● **What the task requires**:
In your copy, reproduce each entry exactly and include no picture.

● **Records for the exercise**:
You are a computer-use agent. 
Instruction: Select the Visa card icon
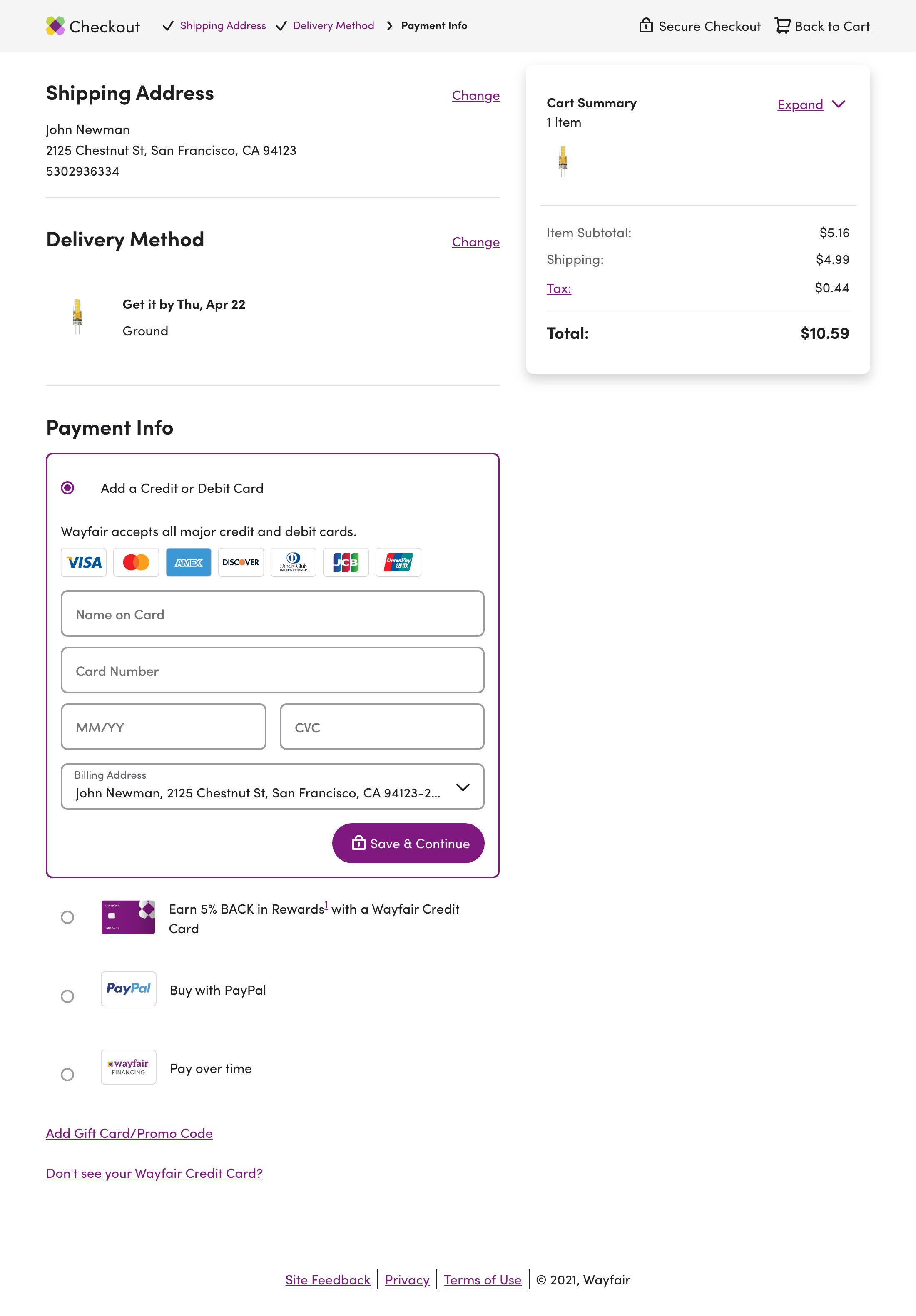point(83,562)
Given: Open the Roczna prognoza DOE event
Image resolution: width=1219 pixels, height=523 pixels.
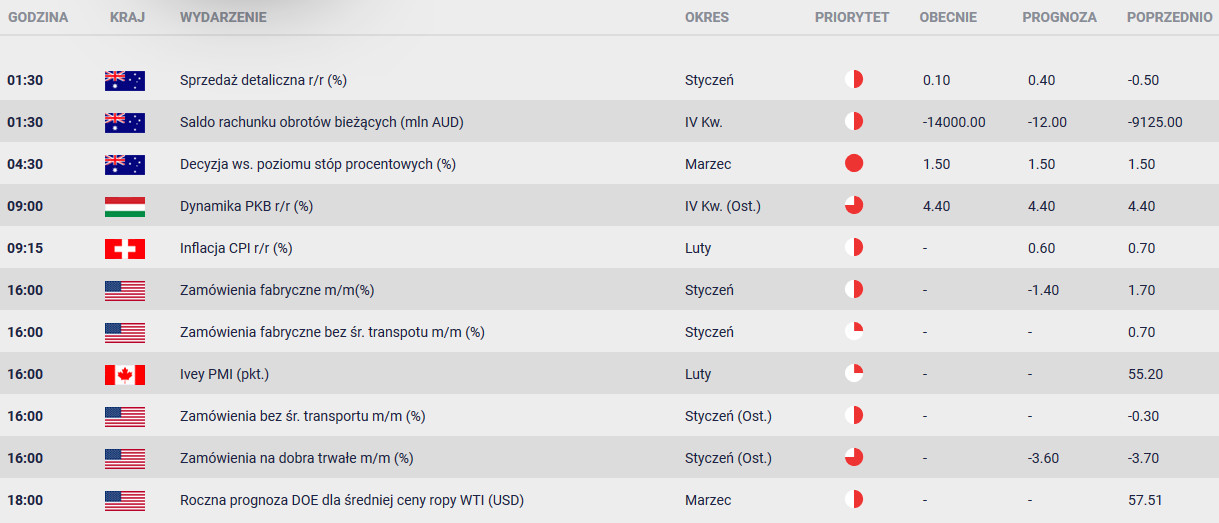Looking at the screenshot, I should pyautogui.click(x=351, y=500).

● **Finished exercise**:
You are a computer-use agent. 
Instruction: Select the Visa card icon
point(83,562)
Given: Open the Roczna prognoza DOE event
Image resolution: width=1219 pixels, height=523 pixels.
Looking at the screenshot, I should pyautogui.click(x=351, y=500).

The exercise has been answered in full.